Я согласен и с тем, что мир увяз в чувственности, что страсти переполнили чашу жизни и обрести истинную радость бытия можно только тогда, когда поднимешься над ними, сбросишь с себя их тиранию. Кто с этим спорит? Я мог бы поспорить с ее красотой, вот с этими роскошными, налитыми солнцем нитями ее волос, с персиковой сочностью серьезных алых губ, со строгой сосредоточенностью взгляда больших чёрных глаз — со всей неуловимо нежной, акварельной, хрупкой женственностью. Я мог бы, конечно, спорить, но я не уверен, что выиграю этот спор.

— Ты слушаешь меня?

— Да.

Я готов слушать ее бесконечно и жить только сегодняшним днем, вот такими минутами, йотами жизни, наполненными только музыкой ее хрипловатого голоса. На свете нет мелодии слаще! Иногда крик чайки пытается разрушить эту симфонию звуков, но попытка оказывается тщетной. Чувствуя на себе ее взгляд, я киваю: да, слушаю. В подтверждение своего участия в разговоре я произношу:

— Да, страсти правят миром. Нос Клеопатры преобразил и украсил историю Рима, а плечи Жозефины завоевали полмира...

— Скрепнин, — спрашивает Юля, — скажи, а чьи плечи изменили историю твоей жизни?

Я помню эти плечи, еще бы!.. А ей отвечаю:

— Я склонен считать, что прав Пако Рабанн. По крайней мере, он всегда искренен в своих поступках.

Плечи Тины тогда ещё не привлекали моего внимания: я их просто не знал.

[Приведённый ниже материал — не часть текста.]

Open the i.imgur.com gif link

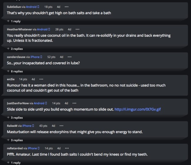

И снова тучка закрыла солнце, и мне приходится в очередной раз накинуть на любимые плечи курточку. Я рад, что эти бесстрастные податливые плечи пробуждают во мне жажду жизни, наполняют энергией мои мышцы, я с трудом сдерживаю себя, чтобы не броситься в бушующее море у нее на глазах. Я понимаю, что эта страсть — читать кожей пальцев шелковистость любимых плеч — неистребима в человеке.

— Ой, что это, что это?..

Юля смотрит так, будто видит это впервые.

— Это, — говорю я, — мой стек ваятеля.

— Ого!

— Ага, — говорю я, — ого!..

Вернуть прошлое? Теперь я убежден, что пришло время отпустить прошлое на свободу, открыть двери собственного сердца и дать ему волю.